Problem requirements -
Search the data for the string "agent" and extract every line where it appears.

Record set -
▶

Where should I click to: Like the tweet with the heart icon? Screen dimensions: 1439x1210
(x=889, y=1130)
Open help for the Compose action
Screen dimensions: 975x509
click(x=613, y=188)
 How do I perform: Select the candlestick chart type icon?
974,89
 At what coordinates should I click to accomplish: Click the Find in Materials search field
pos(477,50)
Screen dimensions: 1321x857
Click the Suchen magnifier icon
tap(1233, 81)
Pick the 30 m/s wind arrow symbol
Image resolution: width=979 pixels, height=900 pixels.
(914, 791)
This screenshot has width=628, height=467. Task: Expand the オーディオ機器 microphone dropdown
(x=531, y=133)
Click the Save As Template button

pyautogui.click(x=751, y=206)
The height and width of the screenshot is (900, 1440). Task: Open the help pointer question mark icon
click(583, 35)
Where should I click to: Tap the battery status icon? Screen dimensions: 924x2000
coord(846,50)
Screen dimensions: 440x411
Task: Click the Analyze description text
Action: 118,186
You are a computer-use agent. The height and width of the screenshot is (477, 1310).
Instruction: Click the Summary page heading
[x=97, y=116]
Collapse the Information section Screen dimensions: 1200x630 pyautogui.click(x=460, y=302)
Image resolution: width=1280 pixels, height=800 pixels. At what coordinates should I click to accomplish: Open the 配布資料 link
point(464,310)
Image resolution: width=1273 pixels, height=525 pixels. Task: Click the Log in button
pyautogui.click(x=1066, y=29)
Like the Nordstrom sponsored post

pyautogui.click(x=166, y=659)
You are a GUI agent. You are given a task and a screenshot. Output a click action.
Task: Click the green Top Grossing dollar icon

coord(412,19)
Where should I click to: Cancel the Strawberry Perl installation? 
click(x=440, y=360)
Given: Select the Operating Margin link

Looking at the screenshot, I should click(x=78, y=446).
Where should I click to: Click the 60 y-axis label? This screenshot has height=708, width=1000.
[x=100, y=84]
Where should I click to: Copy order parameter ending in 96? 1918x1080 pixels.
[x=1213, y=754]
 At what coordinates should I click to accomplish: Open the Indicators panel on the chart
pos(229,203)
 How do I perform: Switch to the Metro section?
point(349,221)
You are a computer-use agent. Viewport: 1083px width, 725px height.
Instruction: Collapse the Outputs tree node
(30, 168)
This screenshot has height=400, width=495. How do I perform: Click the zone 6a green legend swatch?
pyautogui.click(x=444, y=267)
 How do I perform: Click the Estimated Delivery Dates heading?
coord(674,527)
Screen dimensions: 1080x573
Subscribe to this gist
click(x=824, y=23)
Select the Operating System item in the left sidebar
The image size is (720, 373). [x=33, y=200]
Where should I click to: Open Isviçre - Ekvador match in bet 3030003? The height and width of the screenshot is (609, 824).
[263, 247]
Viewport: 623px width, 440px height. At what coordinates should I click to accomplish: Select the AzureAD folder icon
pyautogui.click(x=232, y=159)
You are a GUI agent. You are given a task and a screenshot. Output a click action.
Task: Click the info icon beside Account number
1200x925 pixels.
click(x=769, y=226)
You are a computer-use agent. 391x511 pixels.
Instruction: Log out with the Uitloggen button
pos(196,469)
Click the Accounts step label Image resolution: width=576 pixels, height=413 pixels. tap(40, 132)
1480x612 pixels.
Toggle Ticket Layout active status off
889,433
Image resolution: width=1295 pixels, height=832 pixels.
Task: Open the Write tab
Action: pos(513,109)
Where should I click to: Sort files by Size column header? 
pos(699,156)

◀

Result -
You are a computer-use agent. The height and width of the screenshot is (477, 1310).
You are a GUI agent. You are given a task and a screenshot. Output a click action.
You are a computer-use agent. Viewport: 1083px width, 725px height.
You are a GUI agent. You are given a task and a screenshot. Output a click action.
You are a computer-use agent. 391x511 pixels.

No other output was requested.